(RECORDS FOR PROCESSING)
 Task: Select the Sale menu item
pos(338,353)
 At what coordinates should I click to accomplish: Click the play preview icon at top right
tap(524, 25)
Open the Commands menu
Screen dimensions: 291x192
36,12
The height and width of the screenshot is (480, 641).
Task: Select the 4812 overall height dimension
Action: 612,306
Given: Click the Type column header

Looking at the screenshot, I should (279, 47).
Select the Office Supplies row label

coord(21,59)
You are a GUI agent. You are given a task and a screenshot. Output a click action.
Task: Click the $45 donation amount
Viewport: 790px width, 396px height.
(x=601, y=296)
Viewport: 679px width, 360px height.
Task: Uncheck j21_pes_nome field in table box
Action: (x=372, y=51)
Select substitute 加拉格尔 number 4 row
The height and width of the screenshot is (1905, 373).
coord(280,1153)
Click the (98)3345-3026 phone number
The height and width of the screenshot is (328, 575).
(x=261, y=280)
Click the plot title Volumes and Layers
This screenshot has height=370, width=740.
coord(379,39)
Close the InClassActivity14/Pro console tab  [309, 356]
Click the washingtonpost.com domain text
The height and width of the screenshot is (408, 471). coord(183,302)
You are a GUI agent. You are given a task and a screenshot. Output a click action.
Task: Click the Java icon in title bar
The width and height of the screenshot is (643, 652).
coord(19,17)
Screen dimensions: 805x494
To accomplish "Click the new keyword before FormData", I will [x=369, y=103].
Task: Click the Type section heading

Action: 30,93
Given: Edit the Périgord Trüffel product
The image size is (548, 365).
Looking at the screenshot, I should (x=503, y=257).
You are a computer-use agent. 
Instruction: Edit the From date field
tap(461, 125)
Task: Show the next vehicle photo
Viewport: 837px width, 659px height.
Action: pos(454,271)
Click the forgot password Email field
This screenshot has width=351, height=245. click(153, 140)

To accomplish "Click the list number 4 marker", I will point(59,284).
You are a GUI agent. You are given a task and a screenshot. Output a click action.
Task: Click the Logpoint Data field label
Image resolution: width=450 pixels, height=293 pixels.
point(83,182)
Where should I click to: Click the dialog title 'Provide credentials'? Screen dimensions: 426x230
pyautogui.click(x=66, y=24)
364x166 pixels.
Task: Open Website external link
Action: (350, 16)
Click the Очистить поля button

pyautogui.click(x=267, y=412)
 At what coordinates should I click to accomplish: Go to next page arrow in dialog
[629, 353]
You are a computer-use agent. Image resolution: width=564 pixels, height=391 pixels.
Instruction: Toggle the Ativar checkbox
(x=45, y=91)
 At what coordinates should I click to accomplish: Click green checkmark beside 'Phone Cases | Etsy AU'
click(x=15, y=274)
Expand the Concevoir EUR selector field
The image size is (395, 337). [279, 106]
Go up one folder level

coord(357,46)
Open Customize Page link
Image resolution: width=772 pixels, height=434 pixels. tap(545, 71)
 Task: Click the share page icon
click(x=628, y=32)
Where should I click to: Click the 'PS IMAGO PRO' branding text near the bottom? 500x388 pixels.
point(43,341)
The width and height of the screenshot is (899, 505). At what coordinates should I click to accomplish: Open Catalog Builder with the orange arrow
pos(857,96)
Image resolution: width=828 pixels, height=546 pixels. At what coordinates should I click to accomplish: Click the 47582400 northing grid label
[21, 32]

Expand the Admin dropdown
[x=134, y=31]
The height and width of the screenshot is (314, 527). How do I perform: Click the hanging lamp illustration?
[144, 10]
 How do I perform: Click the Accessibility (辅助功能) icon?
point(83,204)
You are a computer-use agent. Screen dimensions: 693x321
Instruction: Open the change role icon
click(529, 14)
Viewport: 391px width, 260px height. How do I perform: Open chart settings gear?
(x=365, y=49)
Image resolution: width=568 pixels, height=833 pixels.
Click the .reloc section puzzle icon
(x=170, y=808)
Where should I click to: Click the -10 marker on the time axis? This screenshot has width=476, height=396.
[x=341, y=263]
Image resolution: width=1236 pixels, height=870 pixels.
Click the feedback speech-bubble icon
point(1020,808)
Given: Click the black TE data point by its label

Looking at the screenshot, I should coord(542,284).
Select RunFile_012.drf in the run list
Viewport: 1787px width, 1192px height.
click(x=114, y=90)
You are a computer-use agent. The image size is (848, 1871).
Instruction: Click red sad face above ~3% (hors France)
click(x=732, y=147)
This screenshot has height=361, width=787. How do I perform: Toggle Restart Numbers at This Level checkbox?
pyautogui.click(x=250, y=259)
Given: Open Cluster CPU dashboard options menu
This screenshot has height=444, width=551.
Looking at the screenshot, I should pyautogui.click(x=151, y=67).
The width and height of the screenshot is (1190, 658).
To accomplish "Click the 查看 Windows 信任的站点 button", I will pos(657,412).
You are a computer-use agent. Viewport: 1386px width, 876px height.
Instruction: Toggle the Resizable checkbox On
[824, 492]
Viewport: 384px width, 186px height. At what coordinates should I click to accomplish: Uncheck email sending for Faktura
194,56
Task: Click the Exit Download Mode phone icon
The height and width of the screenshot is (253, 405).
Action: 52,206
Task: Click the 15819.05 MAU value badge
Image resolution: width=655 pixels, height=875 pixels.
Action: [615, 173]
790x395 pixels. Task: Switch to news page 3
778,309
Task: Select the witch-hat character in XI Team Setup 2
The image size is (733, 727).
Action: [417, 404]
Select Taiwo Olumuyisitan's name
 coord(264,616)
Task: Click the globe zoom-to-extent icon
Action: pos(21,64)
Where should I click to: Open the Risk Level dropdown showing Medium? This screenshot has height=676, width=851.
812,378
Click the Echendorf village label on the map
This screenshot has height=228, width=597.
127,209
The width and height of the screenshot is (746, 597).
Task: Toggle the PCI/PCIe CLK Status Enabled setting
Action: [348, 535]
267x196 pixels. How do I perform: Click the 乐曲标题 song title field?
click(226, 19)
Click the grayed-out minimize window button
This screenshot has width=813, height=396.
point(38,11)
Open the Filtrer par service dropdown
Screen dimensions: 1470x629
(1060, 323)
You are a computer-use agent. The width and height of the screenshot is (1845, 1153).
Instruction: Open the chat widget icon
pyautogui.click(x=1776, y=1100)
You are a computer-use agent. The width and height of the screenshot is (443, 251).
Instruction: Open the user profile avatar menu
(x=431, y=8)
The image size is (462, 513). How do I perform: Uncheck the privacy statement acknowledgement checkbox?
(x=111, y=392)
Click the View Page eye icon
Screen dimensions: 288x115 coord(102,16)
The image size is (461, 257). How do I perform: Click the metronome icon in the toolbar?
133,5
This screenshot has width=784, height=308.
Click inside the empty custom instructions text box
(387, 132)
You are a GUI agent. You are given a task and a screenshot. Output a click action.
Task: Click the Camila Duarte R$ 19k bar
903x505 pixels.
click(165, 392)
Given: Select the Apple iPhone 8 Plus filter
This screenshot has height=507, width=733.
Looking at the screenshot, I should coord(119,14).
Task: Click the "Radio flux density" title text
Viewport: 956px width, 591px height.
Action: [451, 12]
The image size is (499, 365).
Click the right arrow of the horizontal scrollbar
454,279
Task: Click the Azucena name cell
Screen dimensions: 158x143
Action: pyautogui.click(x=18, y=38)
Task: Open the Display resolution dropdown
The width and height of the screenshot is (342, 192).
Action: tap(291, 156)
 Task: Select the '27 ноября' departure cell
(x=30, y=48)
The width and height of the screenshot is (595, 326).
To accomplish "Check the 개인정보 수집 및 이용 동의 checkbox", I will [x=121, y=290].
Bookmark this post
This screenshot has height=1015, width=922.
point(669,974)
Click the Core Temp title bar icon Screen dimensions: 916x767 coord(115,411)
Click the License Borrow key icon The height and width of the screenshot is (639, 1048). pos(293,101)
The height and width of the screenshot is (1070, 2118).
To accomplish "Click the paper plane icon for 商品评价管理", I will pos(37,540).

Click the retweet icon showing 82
(End RECORDS FOR PROCESSING)
AIM OF THE EXERCISE: Having read the records, return each one exactly.

ANSWER TO THE PROBLEM:
 Task: Select the Sale menu item
pos(338,353)
 At what coordinates should I click to accomplish: Click the play preview icon at top right
tap(524, 25)
Open the Commands menu
Screen dimensions: 291x192
36,12
The height and width of the screenshot is (480, 641).
Task: Select the 4812 overall height dimension
Action: 612,306
Given: Click the Type column header

Looking at the screenshot, I should (279, 47).
Select the Office Supplies row label

coord(21,59)
You are a GUI agent. You are given a task and a screenshot. Output a click action.
Task: Click the $45 donation amount
Viewport: 790px width, 396px height.
(x=601, y=296)
Viewport: 679px width, 360px height.
Task: Uncheck j21_pes_nome field in table box
Action: (x=372, y=51)
Select substitute 加拉格尔 number 4 row
The height and width of the screenshot is (1905, 373).
coord(280,1153)
Click the (98)3345-3026 phone number
The height and width of the screenshot is (328, 575).
(x=261, y=280)
Click the plot title Volumes and Layers
This screenshot has height=370, width=740.
coord(379,39)
Close the InClassActivity14/Pro console tab  [309, 356]
Click the washingtonpost.com domain text
The height and width of the screenshot is (408, 471). coord(183,302)
You are a GUI agent. You are given a task and a screenshot. Output a click action.
Task: Click the Java icon in title bar
The width and height of the screenshot is (643, 652).
coord(19,17)
Screen dimensions: 805x494
To accomplish "Click the new keyword before FormData", I will [x=369, y=103].
Task: Click the Type section heading

Action: 30,93
Given: Edit the Périgord Trüffel product
The image size is (548, 365).
Looking at the screenshot, I should (x=503, y=257).
You are a computer-use agent. 
Instruction: Edit the From date field
tap(461, 125)
Task: Show the next vehicle photo
Viewport: 837px width, 659px height.
Action: pos(454,271)
Click the forgot password Email field
This screenshot has width=351, height=245. click(153, 140)

To accomplish "Click the list number 4 marker", I will point(59,284).
You are a GUI agent. You are given a task and a screenshot. Output a click action.
Task: Click the Logpoint Data field label
Image resolution: width=450 pixels, height=293 pixels.
point(83,182)
Where should I click to: Click the dialog title 'Provide credentials'? Screen dimensions: 426x230
pyautogui.click(x=66, y=24)
364x166 pixels.
Task: Open Website external link
Action: (350, 16)
Click the Очистить поля button

pyautogui.click(x=267, y=412)
 At what coordinates should I click to accomplish: Go to next page arrow in dialog
[629, 353]
You are a computer-use agent. Image resolution: width=564 pixels, height=391 pixels.
Instruction: Toggle the Ativar checkbox
(x=45, y=91)
 At what coordinates should I click to accomplish: Click green checkmark beside 'Phone Cases | Etsy AU'
click(x=15, y=274)
Expand the Concevoir EUR selector field
The image size is (395, 337). [279, 106]
Go up one folder level

coord(357,46)
Open Customize Page link
Image resolution: width=772 pixels, height=434 pixels. tap(545, 71)
 Task: Click the share page icon
click(x=628, y=32)
Where should I click to: Click the 'PS IMAGO PRO' branding text near the bottom? 500x388 pixels.
point(43,341)
The width and height of the screenshot is (899, 505). At what coordinates should I click to accomplish: Open Catalog Builder with the orange arrow
pos(857,96)
Image resolution: width=828 pixels, height=546 pixels. At what coordinates should I click to accomplish: Click the 47582400 northing grid label
[21, 32]

Expand the Admin dropdown
[x=134, y=31]
The height and width of the screenshot is (314, 527). How do I perform: Click the hanging lamp illustration?
[144, 10]
 How do I perform: Click the Accessibility (辅助功能) icon?
point(83,204)
You are a computer-use agent. Screen dimensions: 693x321
Instruction: Open the change role icon
click(529, 14)
Viewport: 391px width, 260px height. How do I perform: Open chart settings gear?
(x=365, y=49)
Image resolution: width=568 pixels, height=833 pixels.
Click the .reloc section puzzle icon
(x=170, y=808)
Where should I click to: Click the -10 marker on the time axis? This screenshot has width=476, height=396.
[x=341, y=263]
Image resolution: width=1236 pixels, height=870 pixels.
Click the feedback speech-bubble icon
point(1020,808)
Given: Click the black TE data point by its label

Looking at the screenshot, I should coord(542,284).
Select RunFile_012.drf in the run list
Viewport: 1787px width, 1192px height.
click(x=114, y=90)
You are a computer-use agent. The image size is (848, 1871).
Instruction: Click red sad face above ~3% (hors France)
click(x=732, y=147)
This screenshot has height=361, width=787. How do I perform: Toggle Restart Numbers at This Level checkbox?
pyautogui.click(x=250, y=259)
Given: Open Cluster CPU dashboard options menu
This screenshot has height=444, width=551.
Looking at the screenshot, I should pyautogui.click(x=151, y=67).
The width and height of the screenshot is (1190, 658).
To accomplish "Click the 查看 Windows 信任的站点 button", I will pos(657,412).
You are a computer-use agent. Viewport: 1386px width, 876px height.
Instruction: Toggle the Resizable checkbox On
[824, 492]
Viewport: 384px width, 186px height. At what coordinates should I click to accomplish: Uncheck email sending for Faktura
194,56
Task: Click the Exit Download Mode phone icon
The height and width of the screenshot is (253, 405).
Action: 52,206
Task: Click the 15819.05 MAU value badge
Image resolution: width=655 pixels, height=875 pixels.
Action: [615, 173]
790x395 pixels. Task: Switch to news page 3
778,309
Task: Select the witch-hat character in XI Team Setup 2
The image size is (733, 727).
Action: [417, 404]
Select Taiwo Olumuyisitan's name
 coord(264,616)
Task: Click the globe zoom-to-extent icon
Action: pos(21,64)
Where should I click to: Open the Risk Level dropdown showing Medium? This screenshot has height=676, width=851.
812,378
Click the Echendorf village label on the map
This screenshot has height=228, width=597.
127,209
The width and height of the screenshot is (746, 597).
Task: Toggle the PCI/PCIe CLK Status Enabled setting
Action: [348, 535]
267x196 pixels. How do I perform: Click the 乐曲标题 song title field?
click(226, 19)
Click the grayed-out minimize window button
This screenshot has width=813, height=396.
point(38,11)
Open the Filtrer par service dropdown
Screen dimensions: 1470x629
(1060, 323)
You are a computer-use agent. The width and height of the screenshot is (1845, 1153).
Instruction: Open the chat widget icon
pyautogui.click(x=1776, y=1100)
You are a computer-use agent. The width and height of the screenshot is (443, 251).
Instruction: Open the user profile avatar menu
(x=431, y=8)
The image size is (462, 513). How do I perform: Uncheck the privacy statement acknowledgement checkbox?
(x=111, y=392)
Click the View Page eye icon
Screen dimensions: 288x115 coord(102,16)
The image size is (461, 257). How do I perform: Click the metronome icon in the toolbar?
133,5
This screenshot has width=784, height=308.
Click inside the empty custom instructions text box
(387, 132)
You are a GUI agent. You are given a task and a screenshot. Output a click action.
Task: Click the Camila Duarte R$ 19k bar
903x505 pixels.
click(165, 392)
Given: Select the Apple iPhone 8 Plus filter
This screenshot has height=507, width=733.
Looking at the screenshot, I should coord(119,14).
Task: Click the "Radio flux density" title text
Viewport: 956px width, 591px height.
Action: [451, 12]
The image size is (499, 365).
Click the right arrow of the horizontal scrollbar
454,279
Task: Click the Azucena name cell
Screen dimensions: 158x143
Action: pyautogui.click(x=18, y=38)
Task: Open the Display resolution dropdown
The width and height of the screenshot is (342, 192).
Action: tap(291, 156)
 Task: Select the '27 ноября' departure cell
(x=30, y=48)
The width and height of the screenshot is (595, 326).
To accomplish "Check the 개인정보 수집 및 이용 동의 checkbox", I will [x=121, y=290].
Bookmark this post
This screenshot has height=1015, width=922.
point(669,974)
Click the Core Temp title bar icon Screen dimensions: 916x767 coord(115,411)
Click the License Borrow key icon The height and width of the screenshot is (639, 1048). pos(293,101)
The height and width of the screenshot is (1070, 2118).
To accomplish "Click the paper plane icon for 商品评价管理", I will pos(37,540).

Click the retweet icon showing 82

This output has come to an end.